Pelo visto, são águas passadas. Portman apareceu no palco do Hall H da San Diego Comic-Con e literalmente levantou o Mjolnir, e os fãs já começam a especular sobre o que isso significa para o vindouro filme de Taika Waititi. Claro, os conhecedores dos quadrinhos não acham isso nem um pouco estranho, já que a ideia de Jane Foster assumir o martelo de Thor e se tornar a nova Deusa do Trovão já aconteceu nas HQs.


A origem da Deusa do Trovão nos Quadrinhos

A história de Jane Foster assumindo os poderes de Thor tem início em Thor: God of Thunder #12, quando a personagem é diagnosticada com câncer de mama em um estágio avançado. Retornando imediatamente para a Terra, Thor insistiu para que ele a deixasse levar para Asgard, onde poderia usar de meios mágicos para curá-la. Porém, sendo uma mulher da ciência, ela recusa o tratamento para tentar tudo o que é possível na Terra. Quando Thor perde uma batalha importante e, no processo, torna-se indigno de levantar o Mjolnir, ele magicamente encontra Jane Foster, que o levanta graças à bondade de seu coração: nasce a Deusa do Trovão.
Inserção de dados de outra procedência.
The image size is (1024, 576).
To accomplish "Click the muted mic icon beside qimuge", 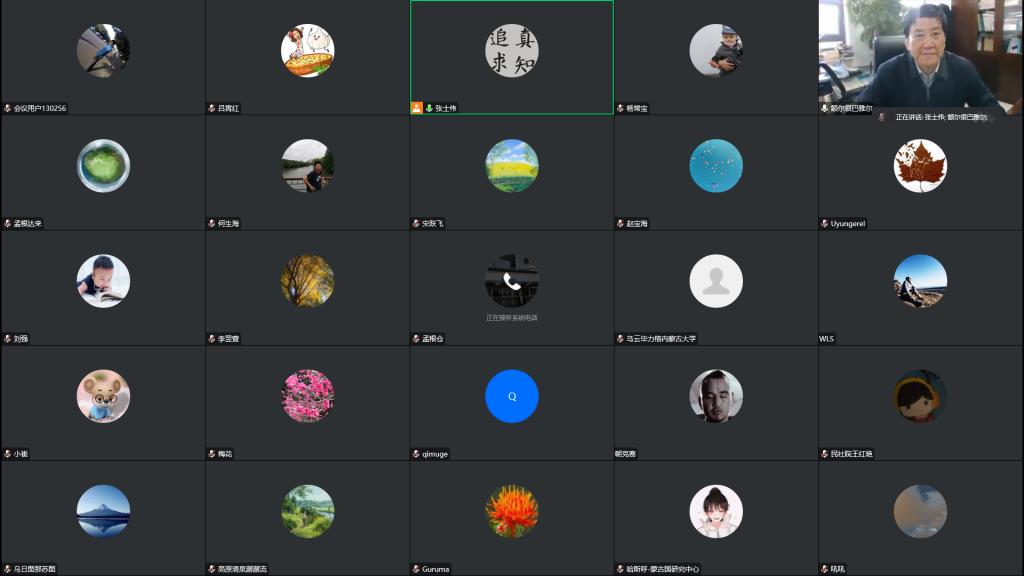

Como heroína, Jane enfrentou alguns vilões icônicos do Deus do Trovão como Malekith e os Gigantes de Gelo, demonstrando um nível de controle de Mjölnir que o próprio Thor jamais havia demonstrado. Ela era agora capaz de liberar habilidades do martelo que nunca foram utilizadas pelo Filho de Odin. E isso começou a atrair a atenção dos asgardianos, que logo iniciaram uma campanha para tentar controlar seu poder e desafiá-la – sem a ciência de quem era a mulher que agora estava de posse do Mjolnir. Quando Thor descobre que era ela, desiste do conflito e aceita que sua amada seja a nova Deusa do Trovão.

Entre suas aventuras, Jane Foster passou por uma nova versão das Guerras Secretas e até se juntou aos Vingadores – inclusive tendo um caso amoroso com o Capitão América de Sam Wilson.

O que podemos esperar da Jane Foster de Natalie Portman como Thor no MCU? Finalmente o estúdio poderá aproveitar o grande talento da atriz, sempre desperdiçada em um romance bobinho nos primeiros filmes do herói. Poderemos ver Portman como uma das próximas grandes heroínas femininas do MCU, já pavimentando o caminho para o sonhado filme da A-Force.

E conhecendo o trabalho de Taika Waititi, há outra coisa muito interessante que acontece com Jane nos quadrinhos. No recente arco da Guerra dos Reinos, ela se torna uma Valquíria, e não duvido que isso também possa acontecer, afinal a guerreira de Tessa Thompson também está em Love and Thunder. Como alguém que não tem interesse em mais aventuras do Thor do homem responsável por Thor: Ragnarok, confesso que estou um pouco mais curioso.

Thor: Love and Thunder estreia nos cinemas em 5 de novembro de 2021.